En verano, los jardines rebosan de colores vibrantes, texturas variadas, aromas intensos y sonidos alegres. Pero en invierno, especialmente en regiones frías del norte, pueden parecer desolados. No tiene por qué ser así: esta estación ofrece una belleza sutil que merece destacarse. Incorpora plantas que brillan en los meses fríos para un paisaje hermoso en las cuatro estaciones. Estos consejos profesionales de diseño te guiarán en la selección y colocación estratégica.

1. Evalúa tu paisaje invernal actual
Comienza evaluando tu jardín tal como está en invierno. Toma fotos para identificar áreas con poco interés o que ya destacan. Anota vistas desde las ventanas de casa y mide espacios disponibles para añadir atractivo invernal.
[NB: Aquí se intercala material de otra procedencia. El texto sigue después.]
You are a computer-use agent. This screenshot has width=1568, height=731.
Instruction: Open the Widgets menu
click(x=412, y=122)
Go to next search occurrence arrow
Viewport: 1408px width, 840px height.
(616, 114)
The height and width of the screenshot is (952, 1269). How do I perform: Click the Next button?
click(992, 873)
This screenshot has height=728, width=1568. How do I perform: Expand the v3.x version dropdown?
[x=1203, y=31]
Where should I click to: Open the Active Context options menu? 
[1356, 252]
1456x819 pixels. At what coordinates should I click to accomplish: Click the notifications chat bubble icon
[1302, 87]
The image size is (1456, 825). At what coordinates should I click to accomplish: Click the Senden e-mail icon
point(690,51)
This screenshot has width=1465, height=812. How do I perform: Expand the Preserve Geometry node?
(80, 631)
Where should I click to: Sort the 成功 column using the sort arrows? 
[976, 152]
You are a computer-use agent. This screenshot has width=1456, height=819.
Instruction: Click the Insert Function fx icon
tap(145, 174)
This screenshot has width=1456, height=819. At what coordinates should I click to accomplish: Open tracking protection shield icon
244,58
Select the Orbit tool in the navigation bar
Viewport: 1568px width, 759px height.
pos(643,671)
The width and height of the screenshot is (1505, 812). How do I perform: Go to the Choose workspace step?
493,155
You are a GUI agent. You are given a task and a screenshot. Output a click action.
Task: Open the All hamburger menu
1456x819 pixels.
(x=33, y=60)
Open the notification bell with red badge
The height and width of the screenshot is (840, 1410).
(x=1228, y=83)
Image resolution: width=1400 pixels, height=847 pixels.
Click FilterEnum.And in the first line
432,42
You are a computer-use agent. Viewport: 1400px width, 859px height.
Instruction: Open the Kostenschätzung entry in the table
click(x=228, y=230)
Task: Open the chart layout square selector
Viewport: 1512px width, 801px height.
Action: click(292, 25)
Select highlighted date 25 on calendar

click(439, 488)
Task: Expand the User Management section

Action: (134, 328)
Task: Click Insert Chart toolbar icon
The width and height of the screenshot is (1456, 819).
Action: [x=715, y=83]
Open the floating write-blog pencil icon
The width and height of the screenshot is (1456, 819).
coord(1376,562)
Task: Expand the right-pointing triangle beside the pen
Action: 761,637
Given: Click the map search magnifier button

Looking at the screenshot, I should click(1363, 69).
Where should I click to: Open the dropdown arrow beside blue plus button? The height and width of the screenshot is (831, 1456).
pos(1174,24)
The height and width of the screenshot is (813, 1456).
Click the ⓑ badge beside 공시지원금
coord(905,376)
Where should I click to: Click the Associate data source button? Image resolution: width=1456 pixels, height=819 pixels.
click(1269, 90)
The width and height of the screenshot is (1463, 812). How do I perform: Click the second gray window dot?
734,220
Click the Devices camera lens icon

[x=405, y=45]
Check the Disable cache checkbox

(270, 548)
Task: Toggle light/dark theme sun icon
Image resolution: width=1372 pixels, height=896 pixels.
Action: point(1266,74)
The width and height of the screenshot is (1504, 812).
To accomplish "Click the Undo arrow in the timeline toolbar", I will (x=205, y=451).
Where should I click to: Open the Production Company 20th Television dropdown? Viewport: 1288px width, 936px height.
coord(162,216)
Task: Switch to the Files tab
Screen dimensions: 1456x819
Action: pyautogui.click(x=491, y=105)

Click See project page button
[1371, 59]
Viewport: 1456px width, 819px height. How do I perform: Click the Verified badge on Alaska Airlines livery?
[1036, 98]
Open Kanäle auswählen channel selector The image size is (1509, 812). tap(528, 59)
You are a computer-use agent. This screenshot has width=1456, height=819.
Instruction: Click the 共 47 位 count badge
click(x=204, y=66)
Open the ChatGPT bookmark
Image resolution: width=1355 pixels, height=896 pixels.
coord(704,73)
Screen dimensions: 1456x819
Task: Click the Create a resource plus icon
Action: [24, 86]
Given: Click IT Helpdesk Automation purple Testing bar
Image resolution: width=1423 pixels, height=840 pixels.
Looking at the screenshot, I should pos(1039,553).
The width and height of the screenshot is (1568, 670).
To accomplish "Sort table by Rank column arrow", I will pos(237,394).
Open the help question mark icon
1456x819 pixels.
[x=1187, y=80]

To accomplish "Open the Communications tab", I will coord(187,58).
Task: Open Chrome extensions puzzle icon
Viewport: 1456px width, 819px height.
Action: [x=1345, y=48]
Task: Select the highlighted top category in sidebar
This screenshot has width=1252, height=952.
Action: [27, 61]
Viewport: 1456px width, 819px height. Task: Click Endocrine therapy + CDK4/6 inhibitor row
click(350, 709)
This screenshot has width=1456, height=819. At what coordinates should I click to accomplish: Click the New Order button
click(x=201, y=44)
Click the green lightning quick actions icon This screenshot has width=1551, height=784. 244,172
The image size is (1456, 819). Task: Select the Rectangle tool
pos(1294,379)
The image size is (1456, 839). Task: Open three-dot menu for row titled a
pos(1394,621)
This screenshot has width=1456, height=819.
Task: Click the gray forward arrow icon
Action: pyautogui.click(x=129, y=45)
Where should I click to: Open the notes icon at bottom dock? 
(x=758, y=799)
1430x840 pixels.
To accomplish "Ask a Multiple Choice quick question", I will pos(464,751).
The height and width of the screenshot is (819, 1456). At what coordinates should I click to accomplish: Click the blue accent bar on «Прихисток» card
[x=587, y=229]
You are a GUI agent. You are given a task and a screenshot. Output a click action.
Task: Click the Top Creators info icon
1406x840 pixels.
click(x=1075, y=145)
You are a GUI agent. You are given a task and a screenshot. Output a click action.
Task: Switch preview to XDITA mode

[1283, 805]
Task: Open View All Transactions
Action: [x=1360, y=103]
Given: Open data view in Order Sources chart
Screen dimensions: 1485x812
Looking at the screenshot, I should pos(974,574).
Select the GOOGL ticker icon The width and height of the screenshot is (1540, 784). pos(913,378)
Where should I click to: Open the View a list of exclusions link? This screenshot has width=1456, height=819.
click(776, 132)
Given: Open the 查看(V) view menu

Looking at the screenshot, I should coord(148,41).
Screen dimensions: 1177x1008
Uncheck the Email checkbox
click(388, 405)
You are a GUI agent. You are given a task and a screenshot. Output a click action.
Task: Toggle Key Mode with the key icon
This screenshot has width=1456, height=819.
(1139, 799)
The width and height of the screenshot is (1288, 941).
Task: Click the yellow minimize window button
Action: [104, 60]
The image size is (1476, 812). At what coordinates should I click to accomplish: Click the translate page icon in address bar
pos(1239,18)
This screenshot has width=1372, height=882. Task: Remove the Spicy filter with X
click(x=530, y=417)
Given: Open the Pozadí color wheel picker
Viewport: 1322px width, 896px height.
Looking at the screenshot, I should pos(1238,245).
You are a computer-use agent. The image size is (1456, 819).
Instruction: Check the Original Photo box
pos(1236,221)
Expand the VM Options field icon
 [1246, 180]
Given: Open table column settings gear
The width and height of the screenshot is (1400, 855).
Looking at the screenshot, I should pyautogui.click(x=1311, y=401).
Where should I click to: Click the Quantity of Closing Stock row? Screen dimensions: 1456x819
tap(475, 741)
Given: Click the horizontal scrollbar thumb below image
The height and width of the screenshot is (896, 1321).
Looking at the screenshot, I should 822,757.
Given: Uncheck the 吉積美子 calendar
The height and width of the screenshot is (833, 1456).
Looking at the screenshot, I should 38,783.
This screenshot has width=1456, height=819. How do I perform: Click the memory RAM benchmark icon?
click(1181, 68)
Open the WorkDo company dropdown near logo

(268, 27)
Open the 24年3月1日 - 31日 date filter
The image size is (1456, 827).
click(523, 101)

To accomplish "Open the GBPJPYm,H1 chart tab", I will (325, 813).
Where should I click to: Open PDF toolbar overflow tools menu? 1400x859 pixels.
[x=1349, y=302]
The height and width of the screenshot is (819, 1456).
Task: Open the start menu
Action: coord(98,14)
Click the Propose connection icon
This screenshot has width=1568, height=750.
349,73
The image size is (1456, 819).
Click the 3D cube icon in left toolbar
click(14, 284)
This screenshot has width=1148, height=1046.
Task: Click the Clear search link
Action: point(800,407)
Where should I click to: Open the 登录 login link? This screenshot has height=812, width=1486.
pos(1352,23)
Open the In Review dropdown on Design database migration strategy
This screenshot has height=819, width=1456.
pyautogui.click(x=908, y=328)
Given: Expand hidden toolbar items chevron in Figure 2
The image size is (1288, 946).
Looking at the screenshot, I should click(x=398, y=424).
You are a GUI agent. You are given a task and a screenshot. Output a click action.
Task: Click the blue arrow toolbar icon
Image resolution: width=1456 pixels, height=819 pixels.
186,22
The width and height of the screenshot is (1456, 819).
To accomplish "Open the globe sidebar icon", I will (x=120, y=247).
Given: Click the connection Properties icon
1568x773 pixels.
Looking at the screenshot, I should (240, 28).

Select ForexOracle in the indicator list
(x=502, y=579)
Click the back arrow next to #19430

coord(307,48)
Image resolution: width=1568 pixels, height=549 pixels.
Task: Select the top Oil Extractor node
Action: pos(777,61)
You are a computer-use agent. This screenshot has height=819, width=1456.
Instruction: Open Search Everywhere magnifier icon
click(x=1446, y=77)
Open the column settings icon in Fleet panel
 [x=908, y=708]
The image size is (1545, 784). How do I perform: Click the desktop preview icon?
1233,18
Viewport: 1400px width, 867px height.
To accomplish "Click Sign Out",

2. Divide el invierno en miniestaciones
El invierno tiene principio, medio y fin, cada fase ideal para plantas específicas. Algunas florecen al inicio; otras, cuando suben las temperaturas hacia la primavera. Combina especies para floración continua durante toda la temporada.

3. Prioriza plantas con interés anual
Árboles y arbustos perennes mantienen follaje invernal. Plantas caducas aportan color con corteza, frutos o flores: hamamelis, viburnum, sauce y cornejo de tallos rojos. Heléboros florecen en invierno; pastos ornamentales conservan semillas atractivas.
4. Coloca plantas de forma estratégica
Trasplanta plantas invernales atractivas a zonas visibles desde ventanas o caminos (primavera/otoño son óptimas). Usa perennes para ocultar vistas feas, como vallas ocultas en verano.
5. Añade plantas para atraer aves
El invierno realza la fauna: cardenales rojos o pájaros carpinteros contra la nieve. Incluye bayas/semillas y refugios densos como perennes para proteger a las aves del frío.